### YOUR INSTRUCTIONS:
At the line containing "You are a GUI", begin an exact copy of the lines below and continue through the final one, with no pictures.

### EXERCISE INPUT:
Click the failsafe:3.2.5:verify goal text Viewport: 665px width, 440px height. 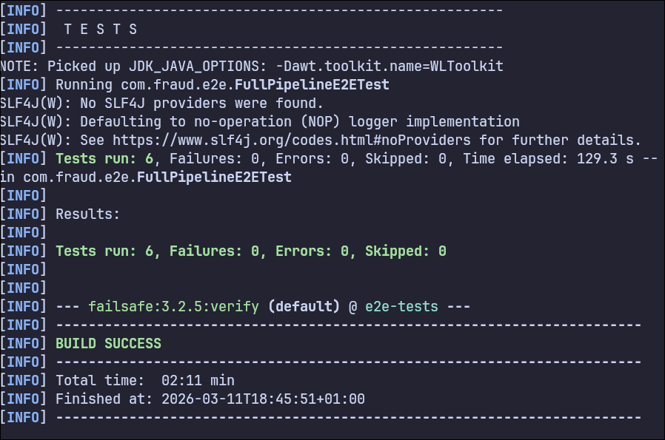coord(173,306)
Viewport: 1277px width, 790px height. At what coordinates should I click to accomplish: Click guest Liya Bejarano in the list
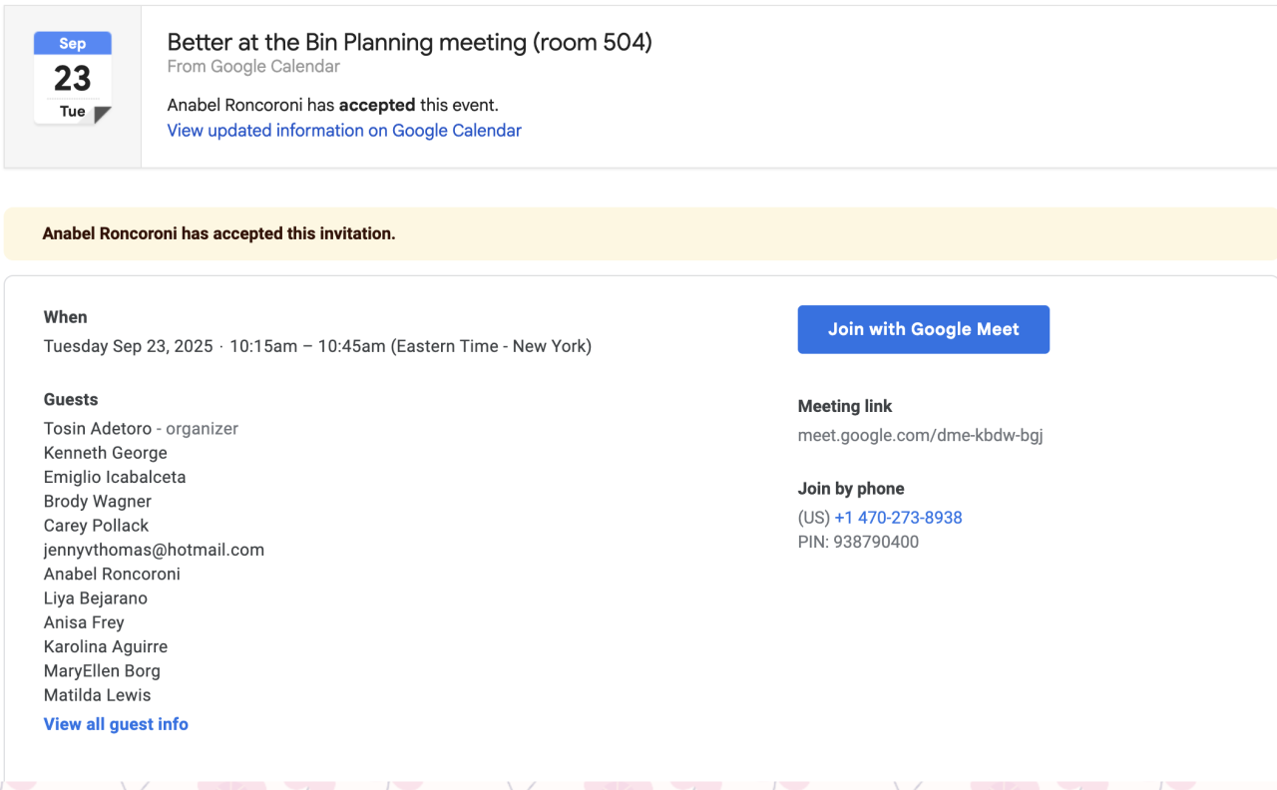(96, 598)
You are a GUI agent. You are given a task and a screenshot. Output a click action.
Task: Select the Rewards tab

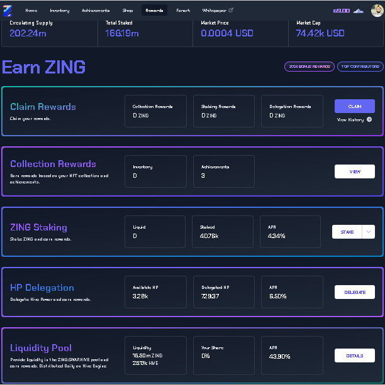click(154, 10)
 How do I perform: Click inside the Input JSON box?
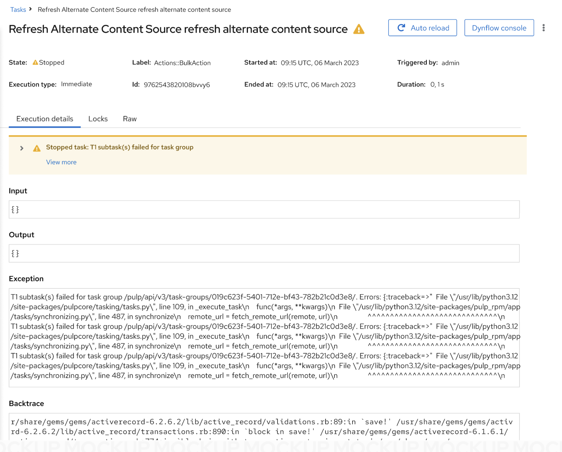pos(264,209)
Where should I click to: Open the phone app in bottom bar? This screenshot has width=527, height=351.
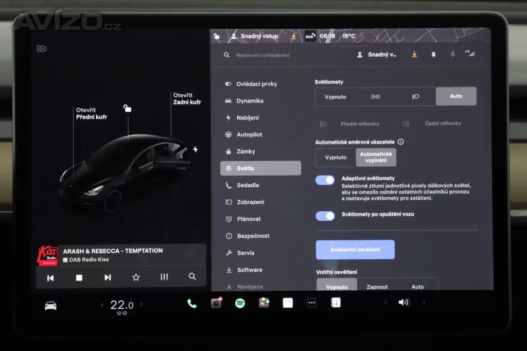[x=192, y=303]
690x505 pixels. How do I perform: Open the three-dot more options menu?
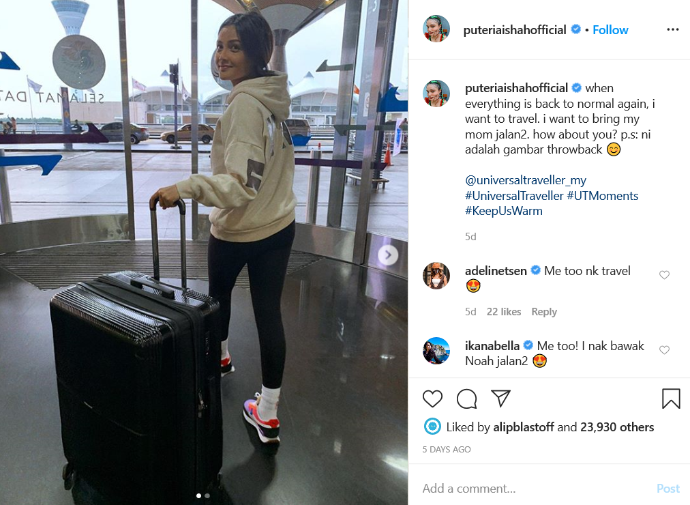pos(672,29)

### RESULT OF THIS EXERCISE:
You are a GUI agent. You are given a task and a screenshot. Output a click action.
Task: Select the Rewards tab

click(154, 10)
 How do I perform: Click inside the Input JSON box?
pos(264,209)
Where should I click to: Open the phone app in bottom bar? This screenshot has width=527, height=351.
[x=192, y=303]
690x505 pixels. How do I perform: Open the three-dot more options menu?
pos(672,29)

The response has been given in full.